=== EXERCISE INPUTS ===
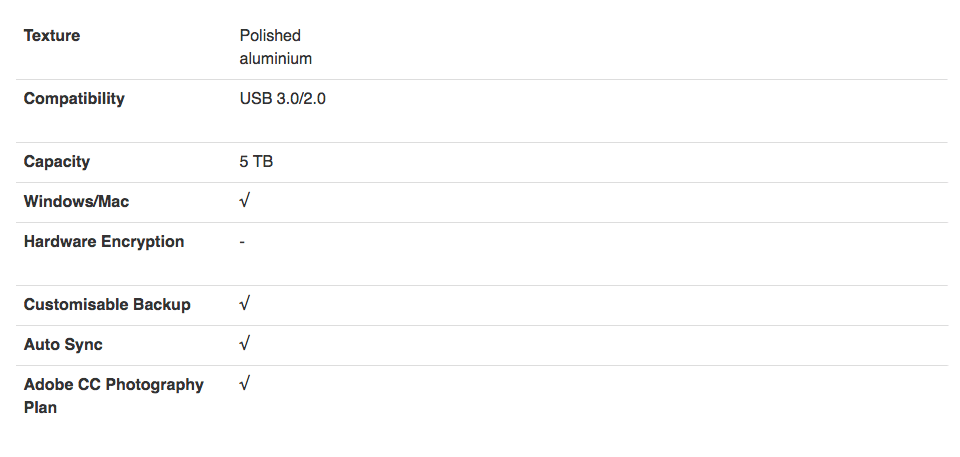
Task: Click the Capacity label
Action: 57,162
===
=== EXERCISE INPUTS ===
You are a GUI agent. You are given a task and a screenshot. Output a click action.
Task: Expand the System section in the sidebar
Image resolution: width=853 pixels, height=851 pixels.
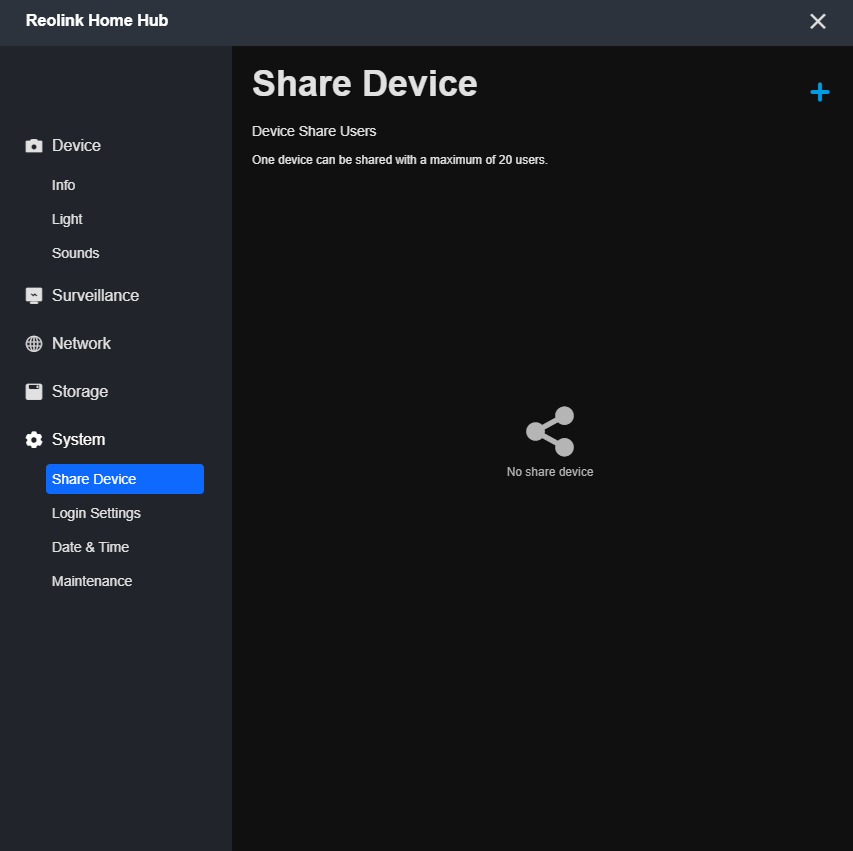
===
DIRECTIONS FOR THIS TASK
Within the data above, the lines from the one with "You are a GUI" to the one with "Image resolution: width=853" must be repeated exactly; no other line belongs in the answer.

YOUR RESPONSE
You are a GUI agent. You are given a task and a screenshot. Output a click action.
Task: Expand the System section in the sidebar
Image resolution: width=853 pixels, height=851 pixels.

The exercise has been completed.